La cession de Bank of the West, acquise par BNP Paribas en 1979 et vendue à 16,3 milliards de dollars début février, a permis au groupe d'enregistrer une plus-value de près de 3 milliards d'euros.

Le produit net bancaire, équivalent du chiffre d'affaires pour le secteur, a pour sa part progressé de 1,4% par rapport au premier trimestre 2022, «recomposé» en prenant en compte les nouvelles normes comptables internationales pour le secteur de l'assurance, en vigueur depuis le 1er janvier 2023. Il s'établit à plus de 12 milliards d'euros.

Résultat net «distribuable»

En revanche, le résultat avant impôt et hors cession baisse de 9,4% sur un an, à 2,4 milliards d'euros, notamment du fait de «l'impact extraordinaire» lié au durcissement par la Banque centrale européenne des conditions des anciens prêts géants accordés aux banques.

Ce changement, destiné à encourager les remboursements anticipés, a pesé pour environ 400 millions d'euros.

BNP Paribas a également eu à supporter des «coûts d'adaptation globaux» de 236 millions d'euros dans le métier du crédit à la consommation, où elle compte supprimer plus de 900 postes et se recentrer sur l'Europe.

La banque a toutefois mis en avant le résultat net «distribuable» qui, selon elle, reflète «la performance intrinsèque du groupe»: il progresse de 55%. Cet indicateur, qui s'adresse plutôt aux actionnaires, exclut la cession de Bank of the West mais également la contribution de la BNP Paribas au Fonds de résolution unique, un dispositif européen alimenté par les banques et destiné à aider un établissement du secteur en cas de faillite.

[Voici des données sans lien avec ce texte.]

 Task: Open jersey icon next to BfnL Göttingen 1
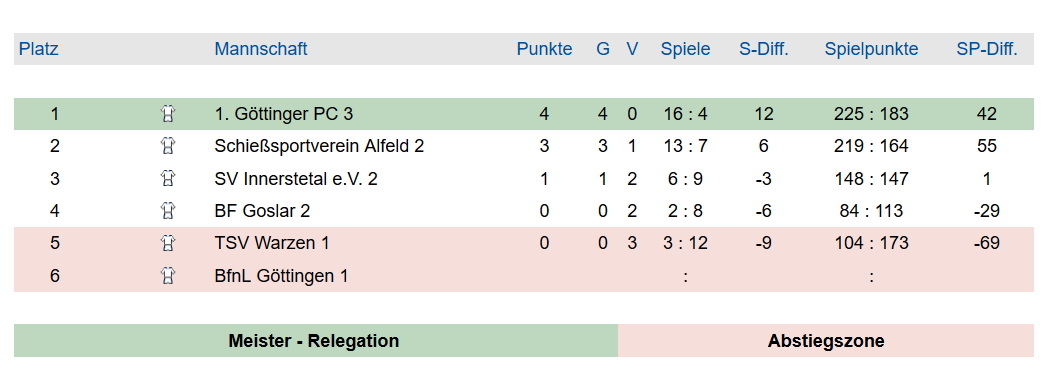click(x=168, y=275)
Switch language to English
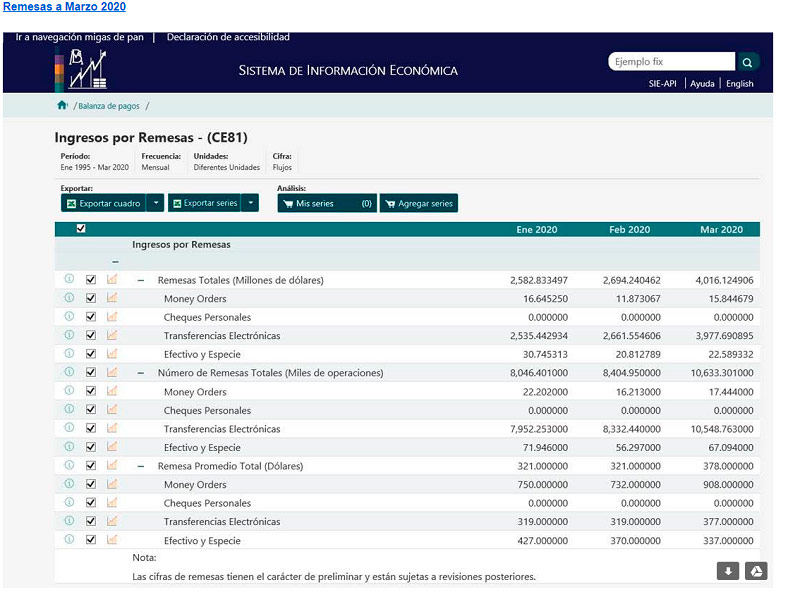This screenshot has width=800, height=604. coord(740,84)
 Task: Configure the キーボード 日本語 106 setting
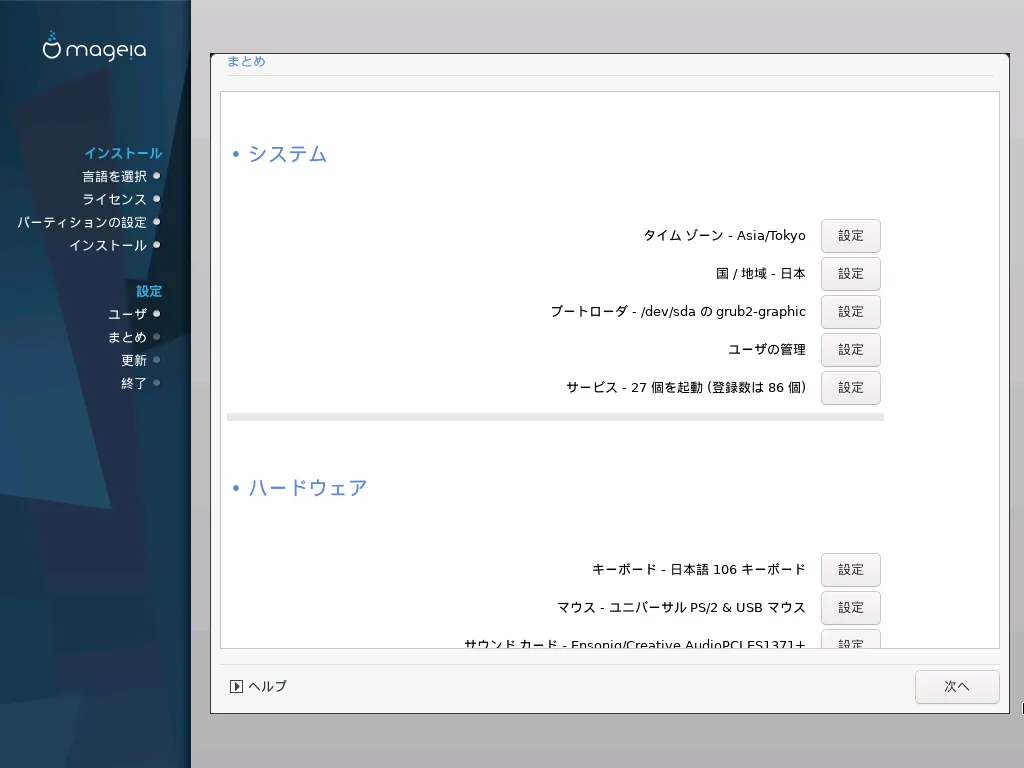[x=850, y=570]
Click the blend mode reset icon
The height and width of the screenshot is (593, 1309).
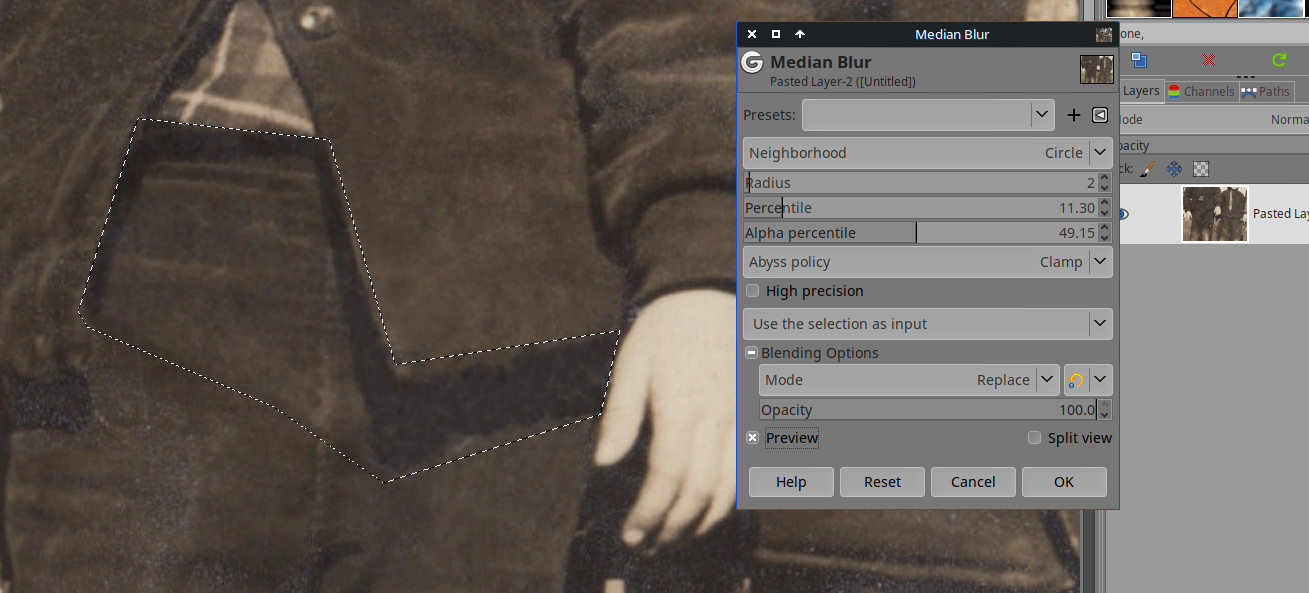[x=1076, y=380]
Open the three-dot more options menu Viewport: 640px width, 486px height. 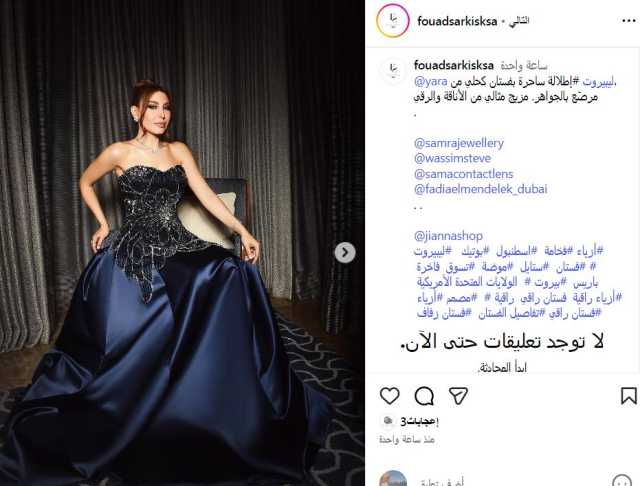(x=629, y=21)
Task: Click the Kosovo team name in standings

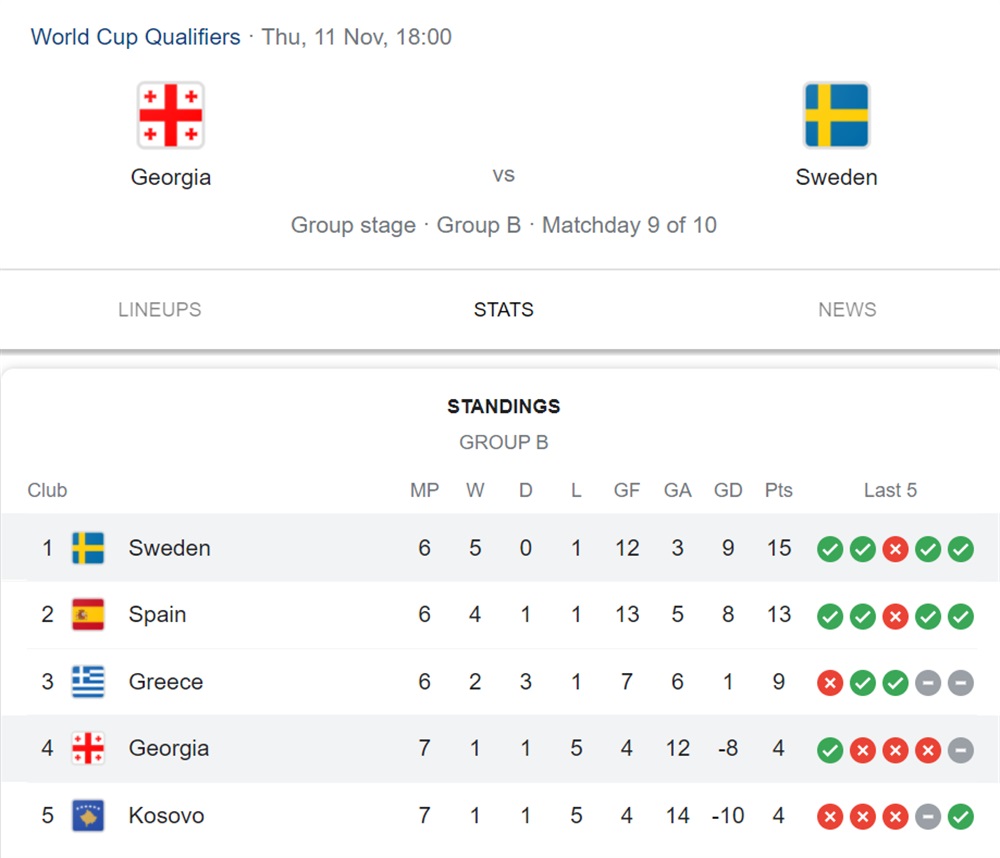Action: click(166, 815)
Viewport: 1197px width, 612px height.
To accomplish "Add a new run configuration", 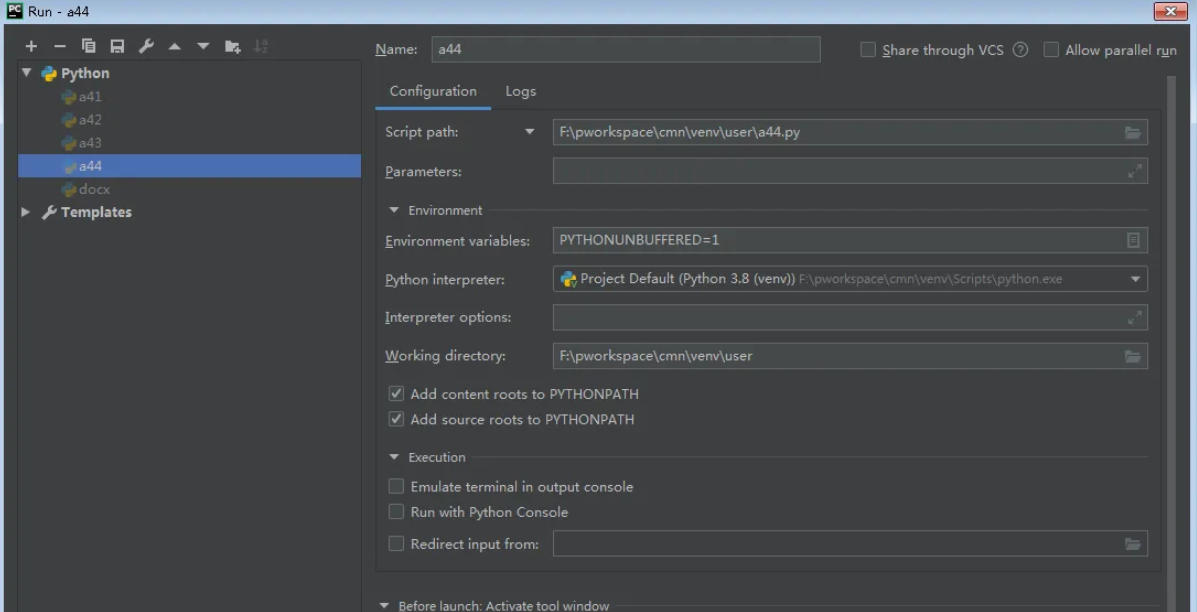I will tap(30, 45).
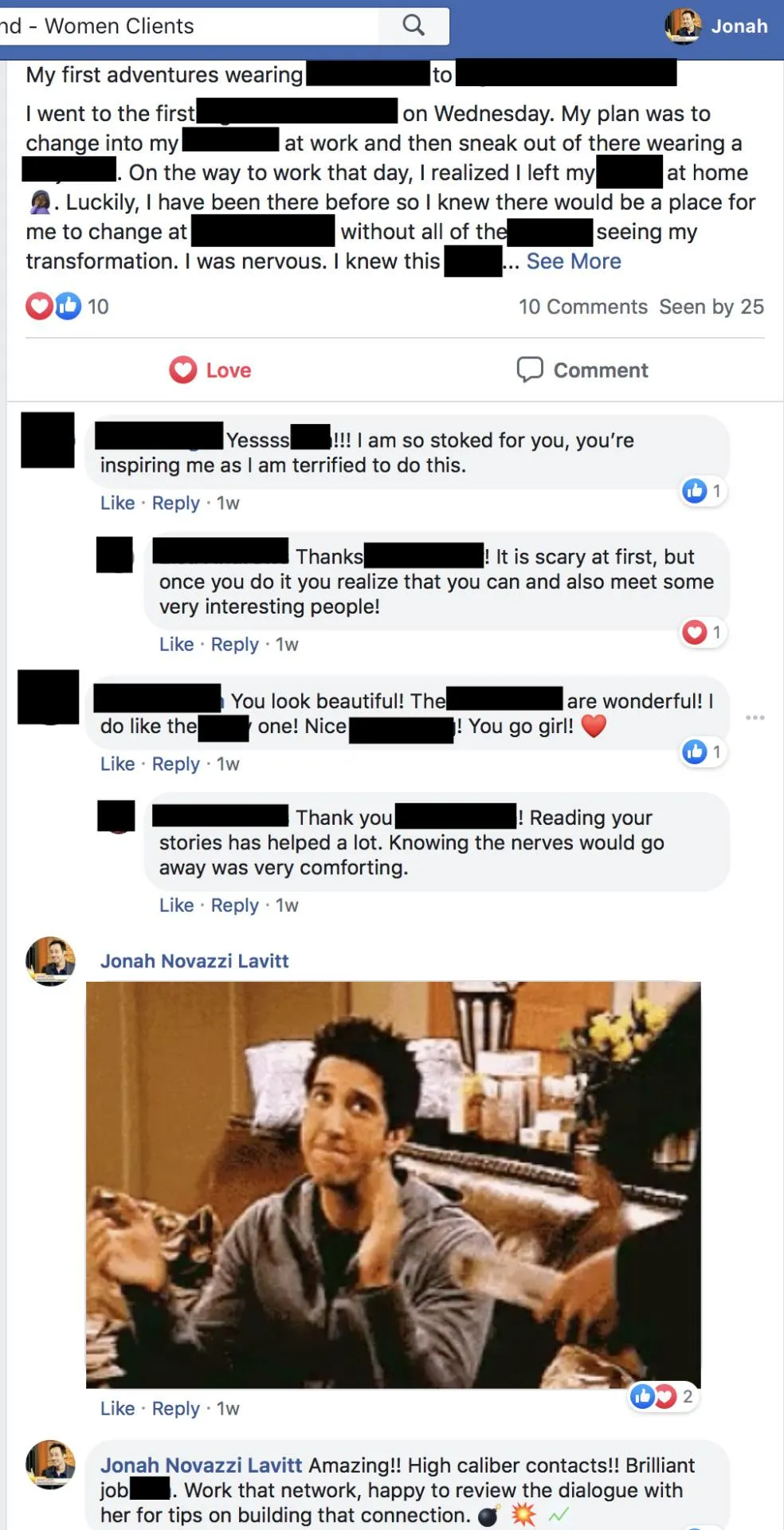
Task: Show who saw it via Seen by 25
Action: [x=711, y=307]
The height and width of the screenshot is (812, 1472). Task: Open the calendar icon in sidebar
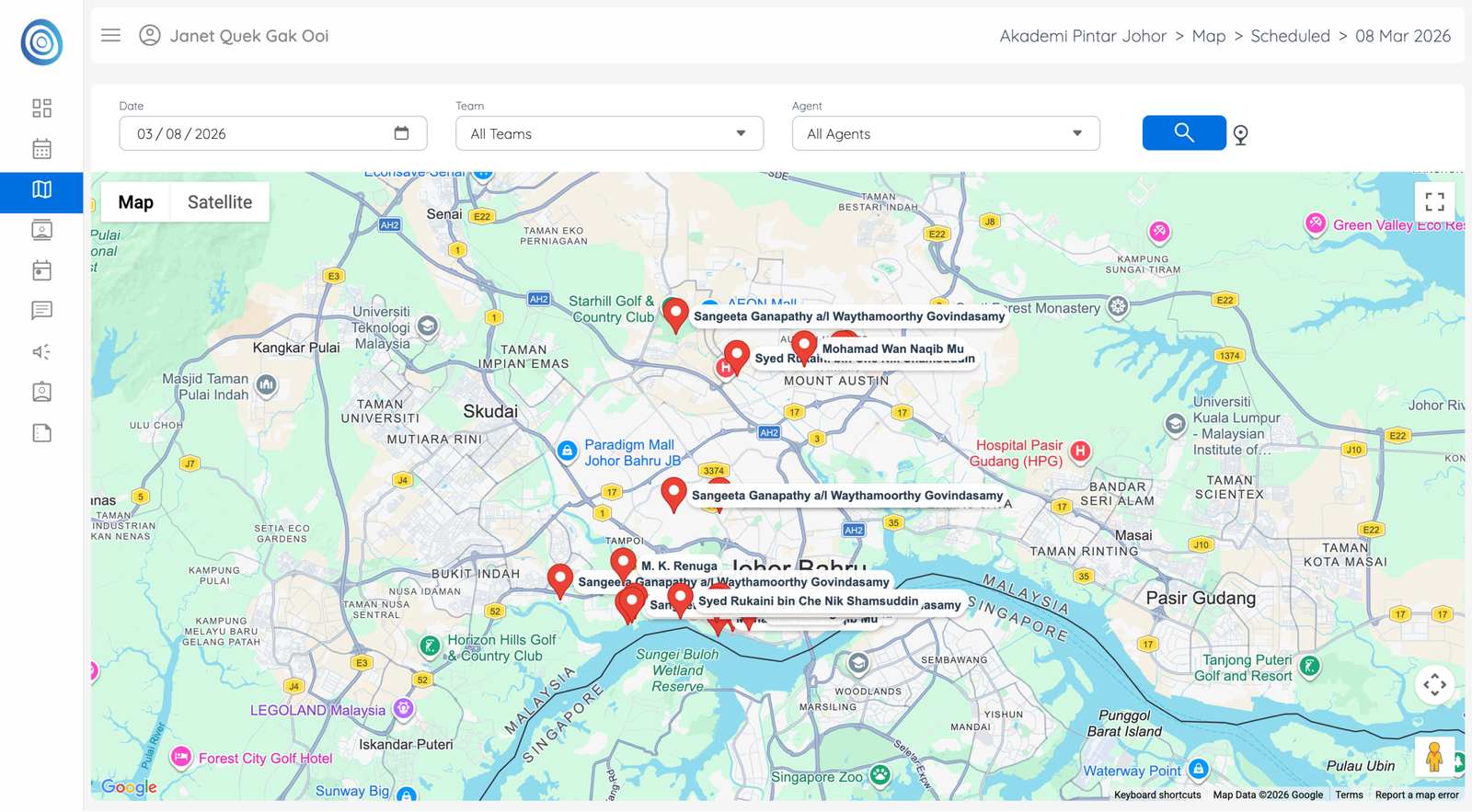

En effet, la banque anticipe la fin de sa contribution à ce fonds prévu pour être abondé jusqu'à fin 2023 et prévoit, lorsqu'elle fixera le niveau de son dividende, de ne pas prendre en compte cette contribution d'environ un milliard d'euros.

Dans son plan stratégique, BNP Paribas ambitionne d'augmenter son «résultat net distribuable» d'environ un milliard d'euros par an jusqu'en 2025.

Si le cours de l'action BNP Paribas reste en hausse par rapport au début de l'année, il a été quelque peu malmené ces deux derniers mois, comme ses homologues du secteur.

Liquidité immédiatement disponible

BNP Paribas a connu une hausse de ses revenus dans tous ses pôles d'activités.

La partie dédiée aux entreprises et aux grandes institutions a crû de 4%, à 4,9 milliards d'euros, tandis que les banques commerciales et les métiers spécialisés ont vu leur activité progresser de 5,9% à 6,7 milliards d'euros.

Les métiers d'investissement et d'épargne n'ont eux vu leurs revenus que très légèrement augmenter (+0,6%, à 1,4 milliard d'euros).

Le coût du risque, c'est-à-dire les sommes provisionnées pour faire face aux éventuels impayés sur les crédits consentis, est resté quasi stable à 642 millions d'euros, «un niveau très bas», selon le communiqué.

Le ratio de fonds propres durs (CET1), un indicateur-clé qui mesure la capacité à surmonter une éventuelle crise, était en hausse à fin mars à 13,6% par rapport aux 12,3% de fin décembre.

Le groupe indique par ailleurs avoir 466 milliards d'euros dans sa «Réserve de liquidité immédiatement disponible».